Predict Bike Dock Demand
Company: Two Sigma
Role: Data Scientist
Category: Machine Learning
Difficulty: hard
Interview Round: Technical Screen
You are working on a docked bike-sharing system. Build a model that predicts how many bikes will be checked out from a specific dock in the next hour.
Assume you have access to:
- `trips(trip_id, start_time, start_station_id, end_station_id, user_type)`
- `station_status(station_id, ts, bikes_available, docks_available, capacity)`
- `weather(ts, temperature, precipitation, wind_speed)`
- `calendar(date, is_holiday, is_weekend, special_event)`
Discuss:
1. How you would define the prediction target and unit of analysis.

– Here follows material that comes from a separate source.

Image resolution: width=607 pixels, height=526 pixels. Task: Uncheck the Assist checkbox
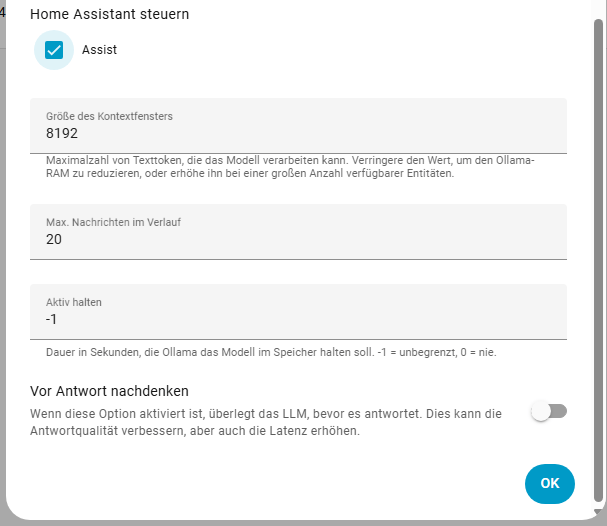point(54,50)
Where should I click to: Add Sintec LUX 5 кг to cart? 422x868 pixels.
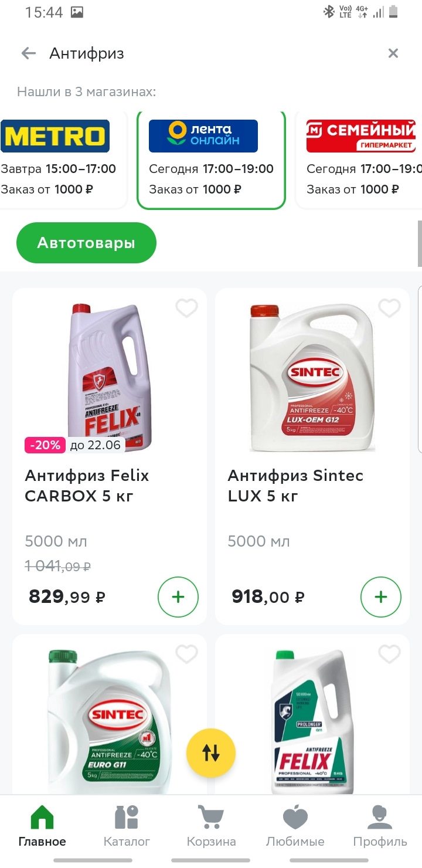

2. What features you would engineer without leaking future information.
3. What model family you would start with and why.
4. Which evaluation metrics you would use, and how your choice changes if the business cares more about stock-outs than raw count error.
5. How you would split train and validation data for a time-series problem.
6. How you would prevent overfitting and handle cold-start stations, missing data, and distribution shifts such as severe weather or holidays.
Quick Answer: This question evaluates a data scientist's competency in time-series demand forecasting, covering temporal target definition, temporal feature engineering, model family selection, evaluation metric alignment with business priorities, and handling data-quality issues like missing data, cold-starts, and distribution shifts.